(Records excerpted from a collection)
-----
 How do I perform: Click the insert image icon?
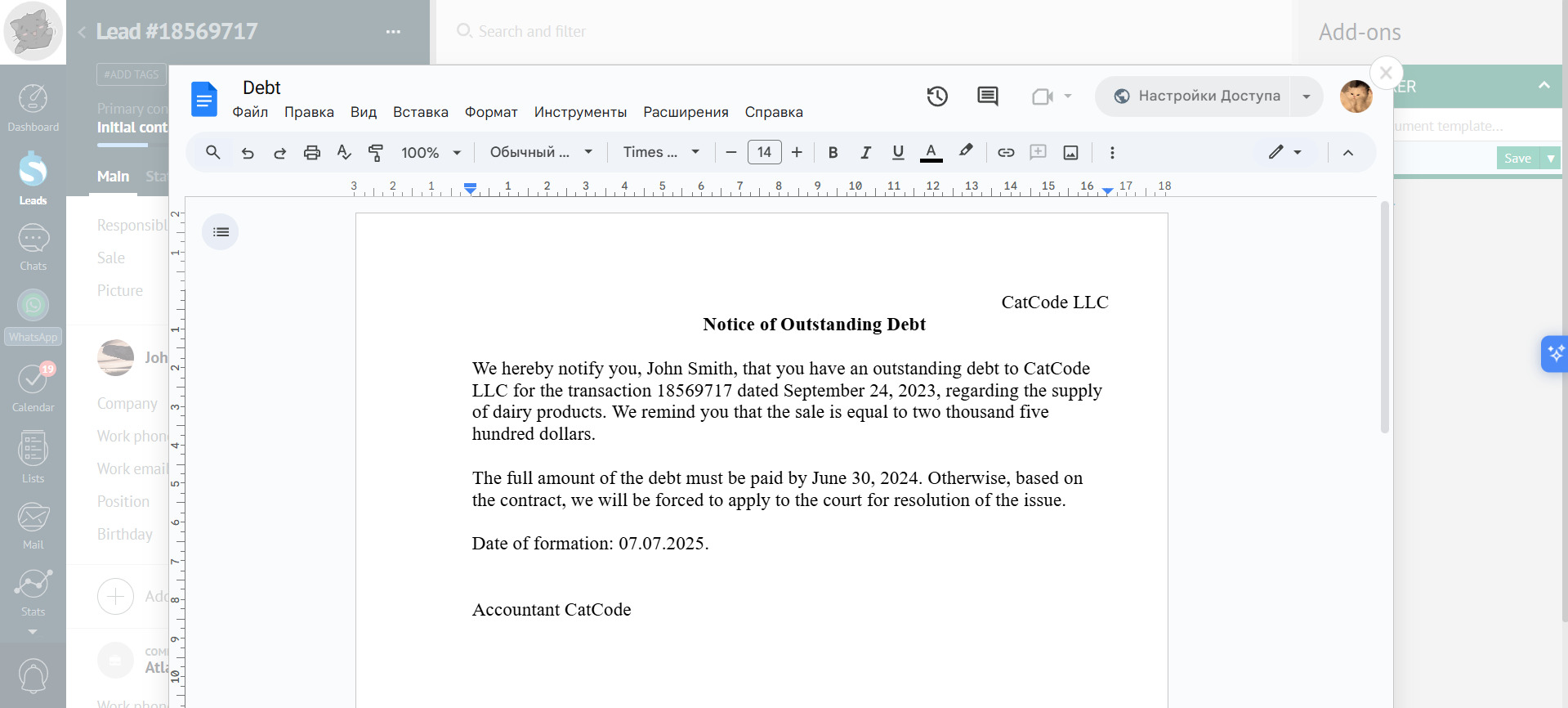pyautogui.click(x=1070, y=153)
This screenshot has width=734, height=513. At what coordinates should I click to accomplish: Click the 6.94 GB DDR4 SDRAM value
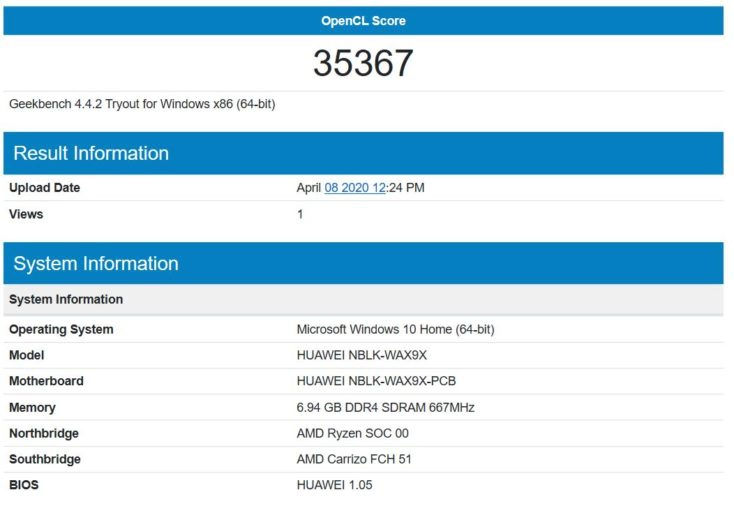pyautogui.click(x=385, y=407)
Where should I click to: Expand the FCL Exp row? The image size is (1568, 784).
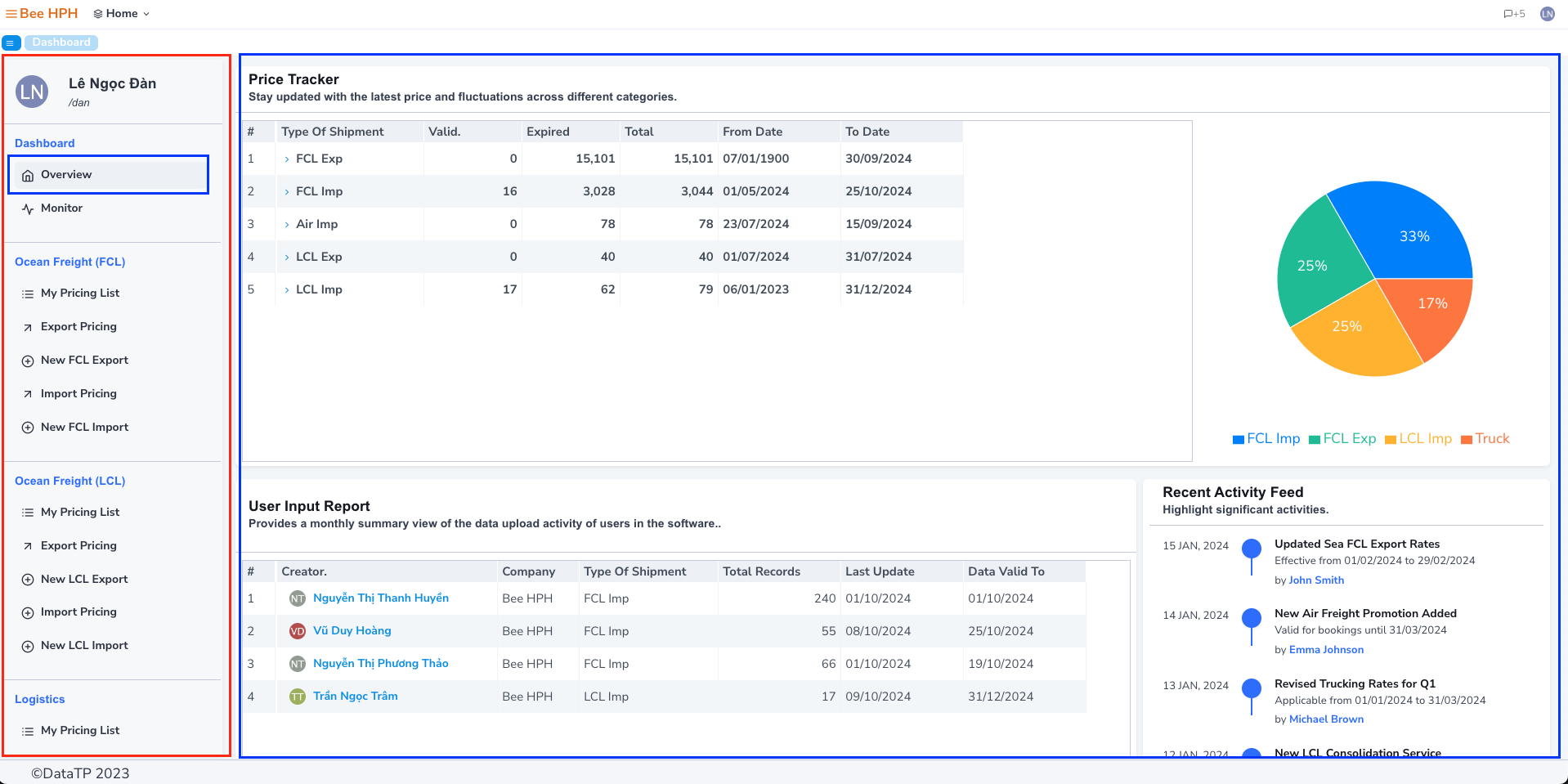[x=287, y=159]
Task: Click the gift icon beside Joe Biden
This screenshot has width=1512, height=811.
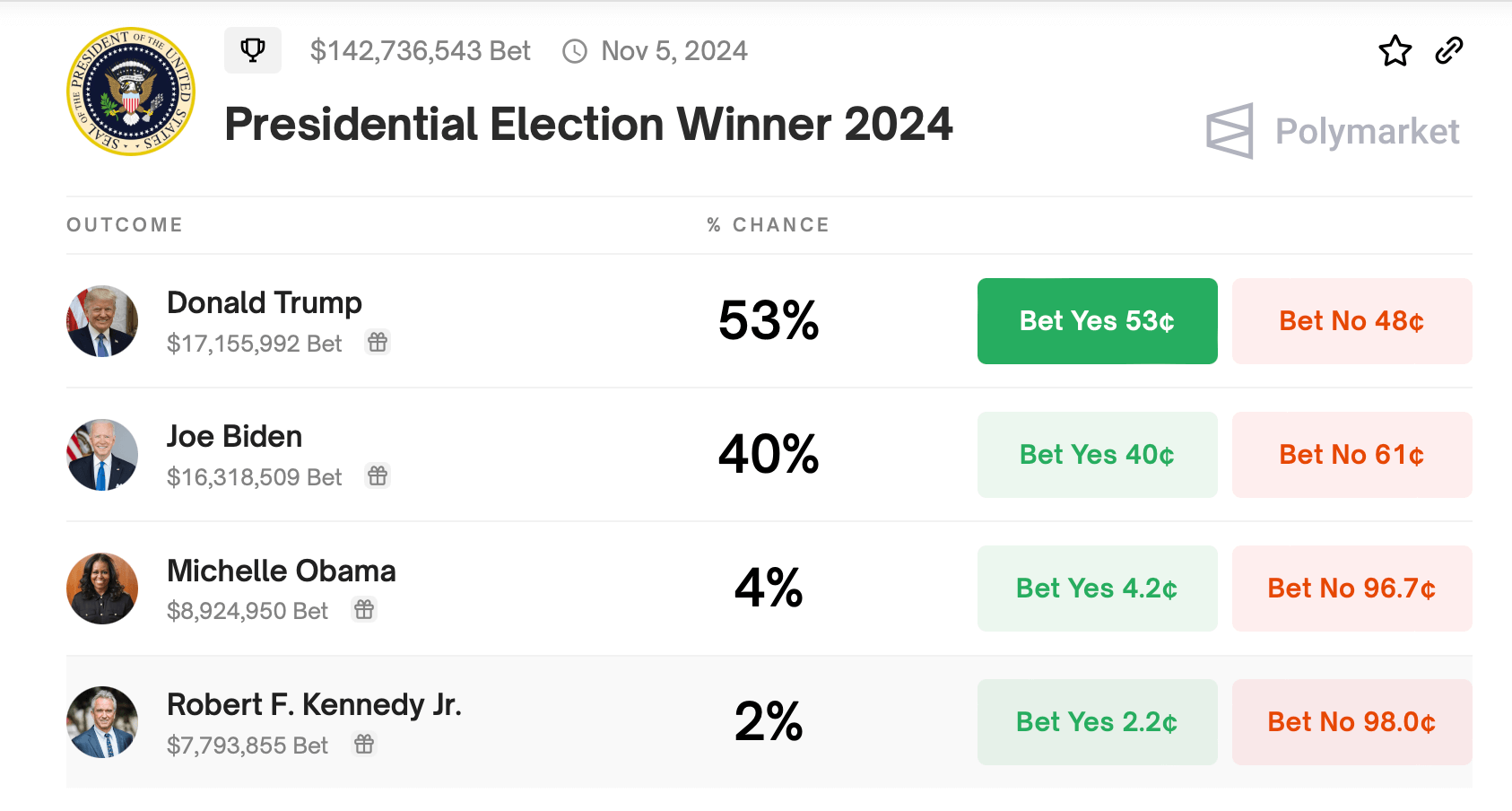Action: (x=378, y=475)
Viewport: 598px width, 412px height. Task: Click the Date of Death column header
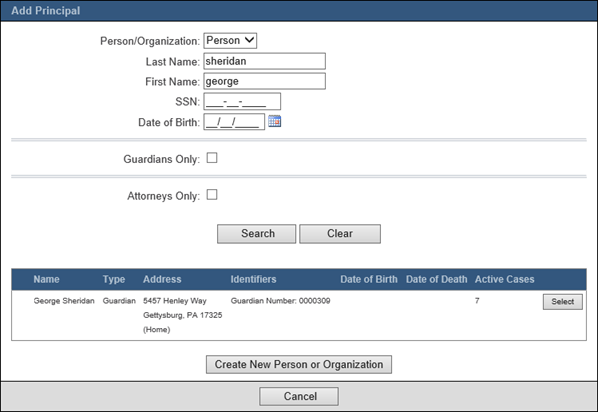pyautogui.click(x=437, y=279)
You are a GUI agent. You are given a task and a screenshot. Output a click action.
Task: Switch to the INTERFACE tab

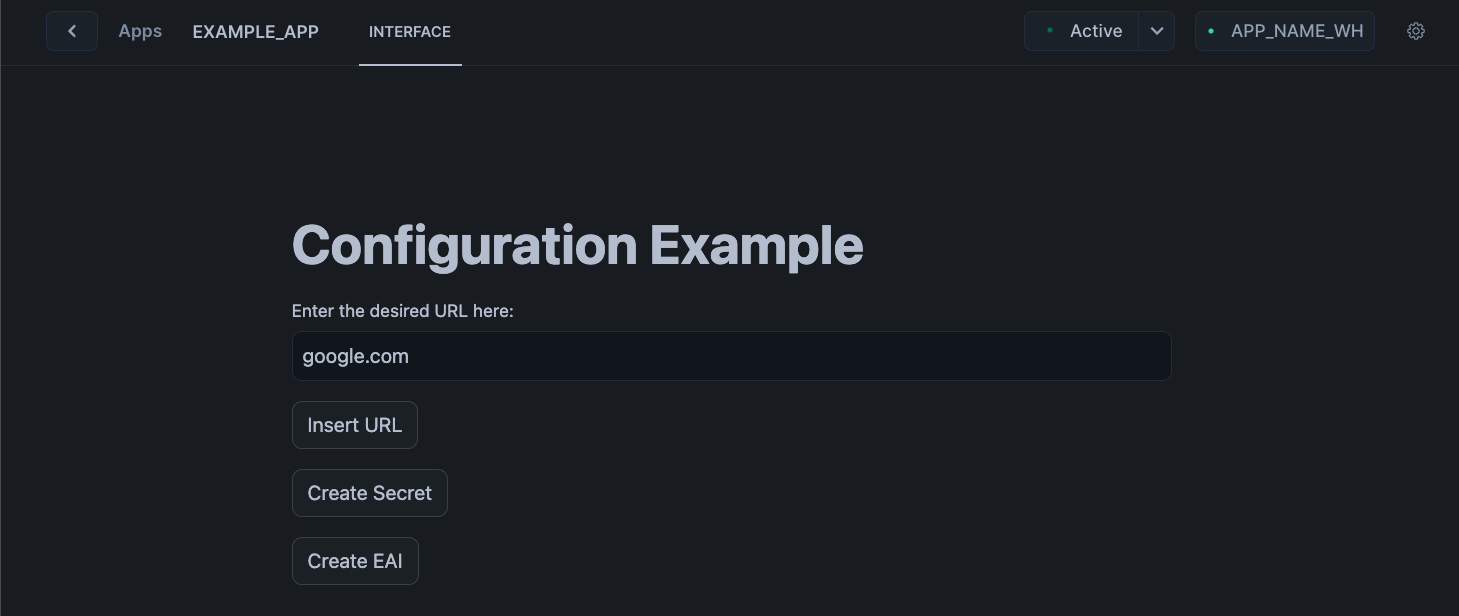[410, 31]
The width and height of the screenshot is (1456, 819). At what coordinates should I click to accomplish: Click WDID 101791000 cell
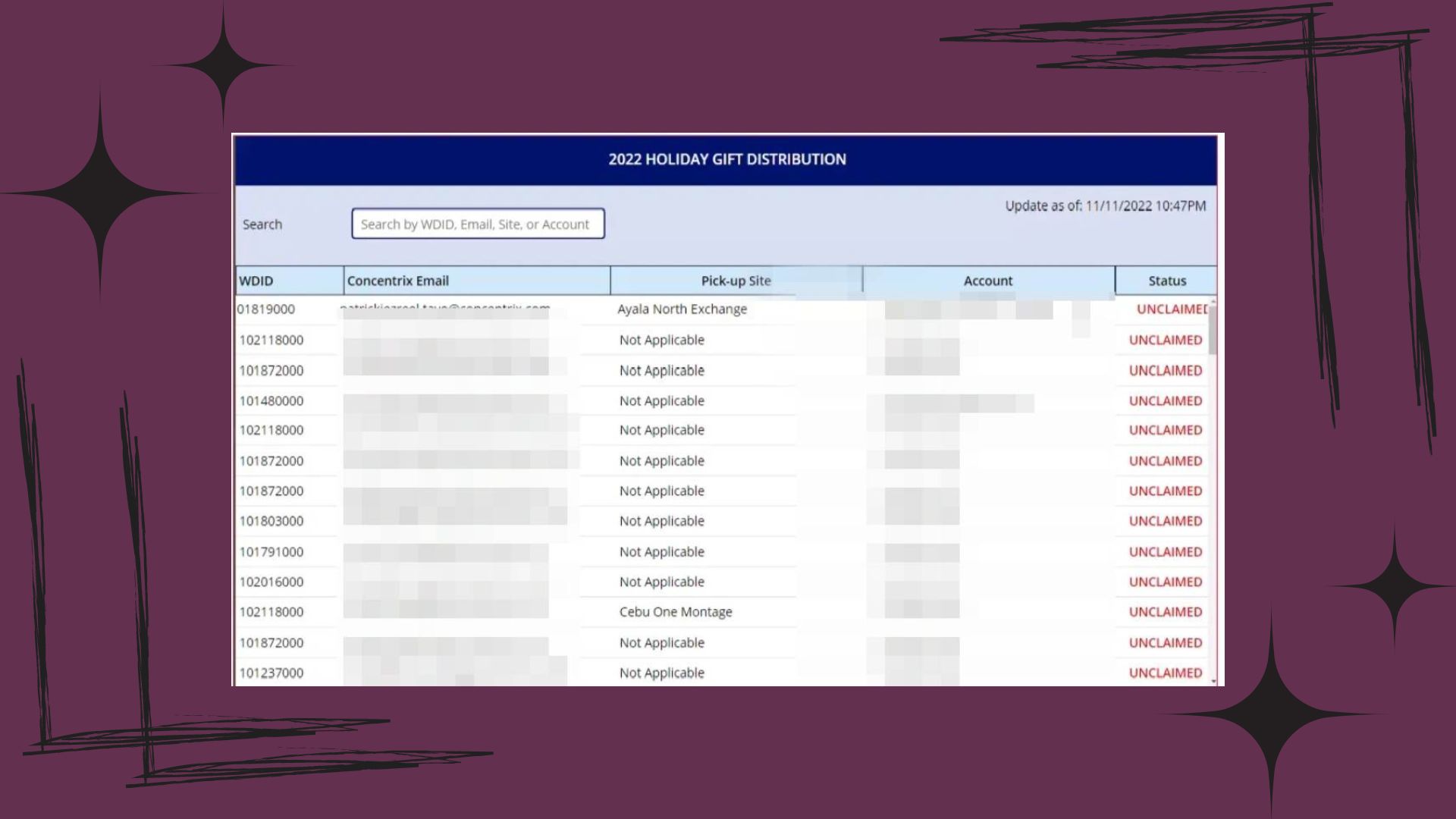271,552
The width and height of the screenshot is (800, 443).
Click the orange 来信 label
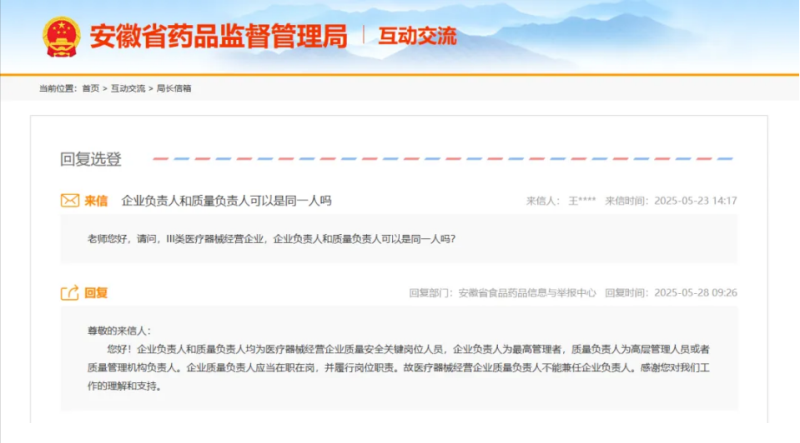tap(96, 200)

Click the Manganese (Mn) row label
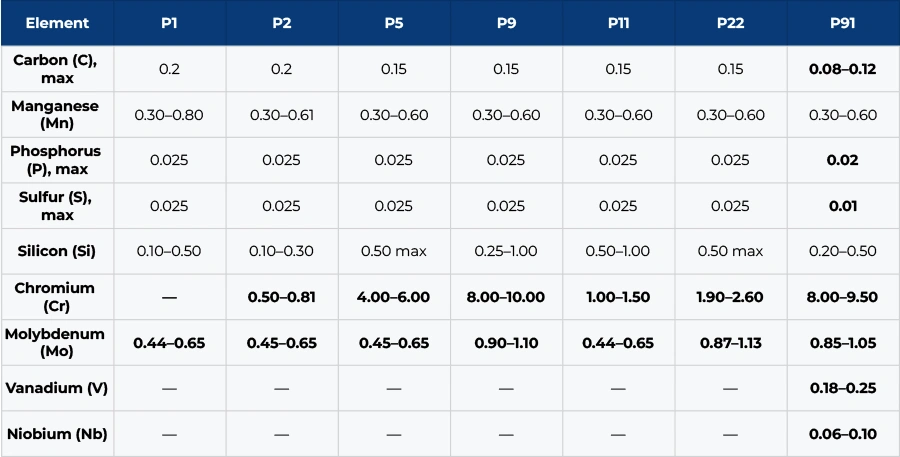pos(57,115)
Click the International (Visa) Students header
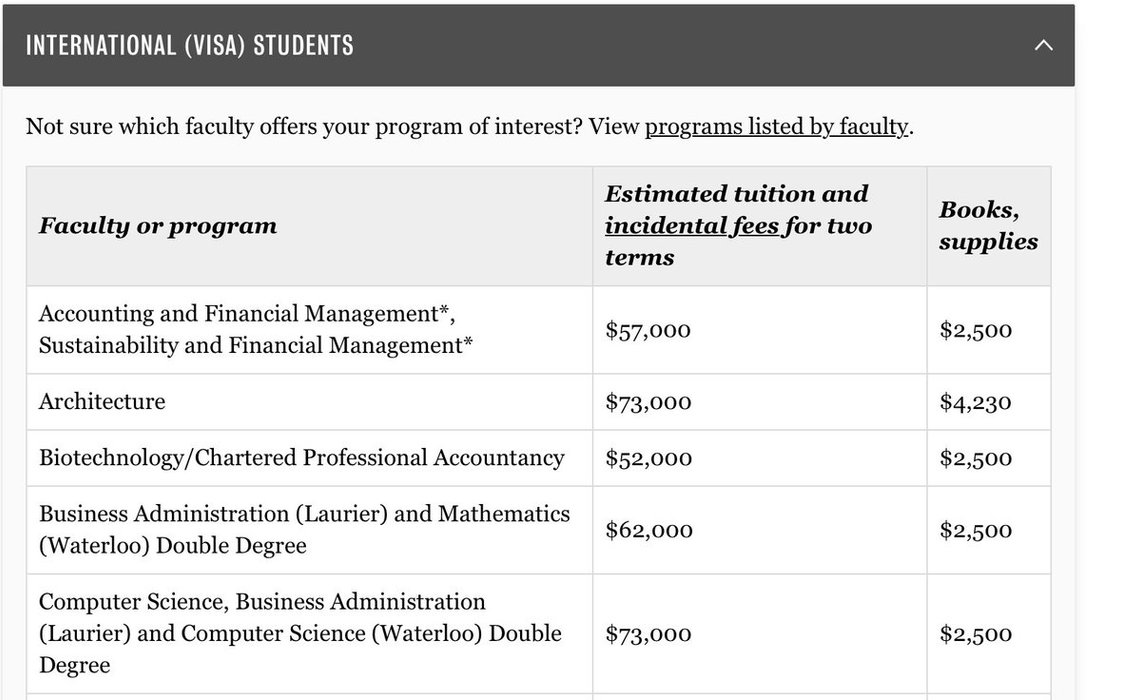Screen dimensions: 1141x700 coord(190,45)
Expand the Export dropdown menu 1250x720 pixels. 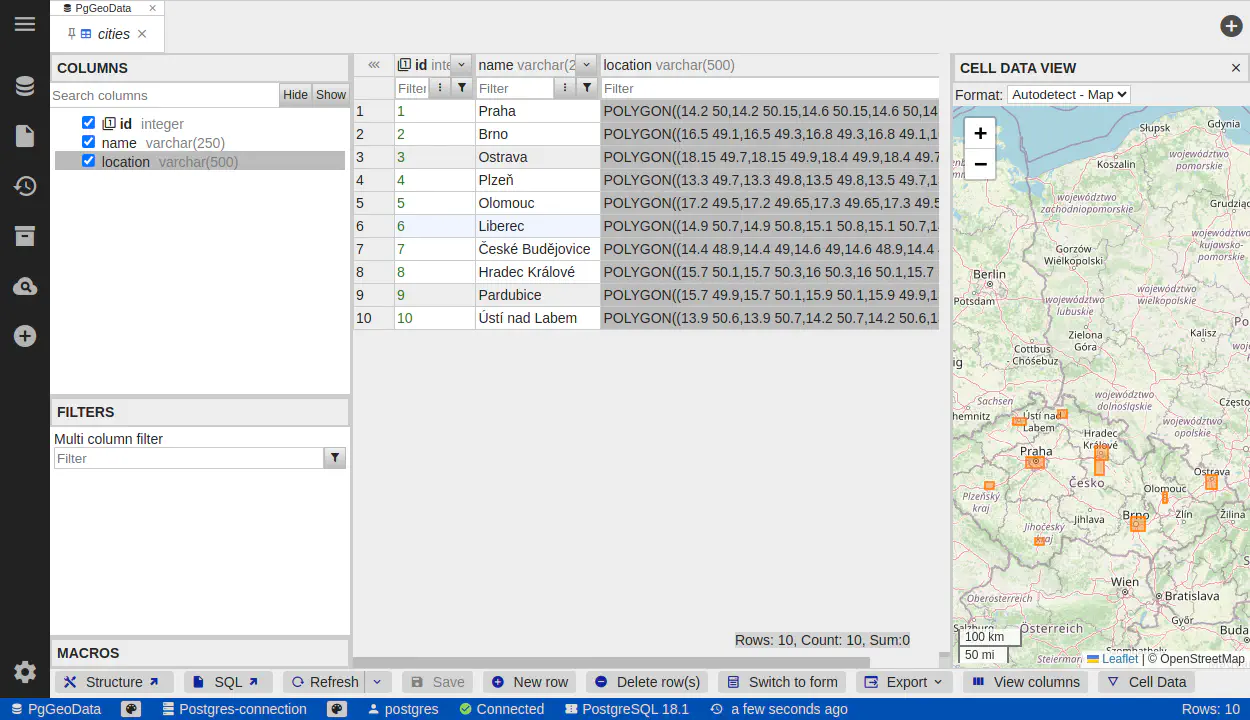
-----
▶ [What is required]
Please reproduce every one of the records above word for word, leaving the pictures out.

▶ [Answer below]
 How do I perform: Click the insert image icon?
pyautogui.click(x=1070, y=153)
This screenshot has width=734, height=513. At what coordinates should I click to accomplish: Click the 6.94 GB DDR4 SDRAM value
pyautogui.click(x=385, y=407)
Where should I click to: Expand the FCL Exp row? The image size is (1568, 784).
[x=287, y=159]
Task: Click the gift icon beside Joe Biden
This screenshot has width=1512, height=811.
Action: (x=378, y=475)
Viewport: 598px width, 412px height. Task: Click the Date of Death column header
pyautogui.click(x=437, y=279)
You are a GUI agent. You are given a task and a screenshot. Output a click action.
Task: Switch to the INTERFACE tab

[410, 31]
The width and height of the screenshot is (1456, 819). At what coordinates should I click to accomplish: Click WDID 101791000 cell
271,552
The width and height of the screenshot is (800, 443).
Click the orange 来信 label
tap(96, 200)

Click the Manganese (Mn) row label
pos(57,115)
Click the International (Visa) Students header
Screen dimensions: 1141x700 coord(190,45)
Expand the Export dropdown menu 1250x720 pixels. 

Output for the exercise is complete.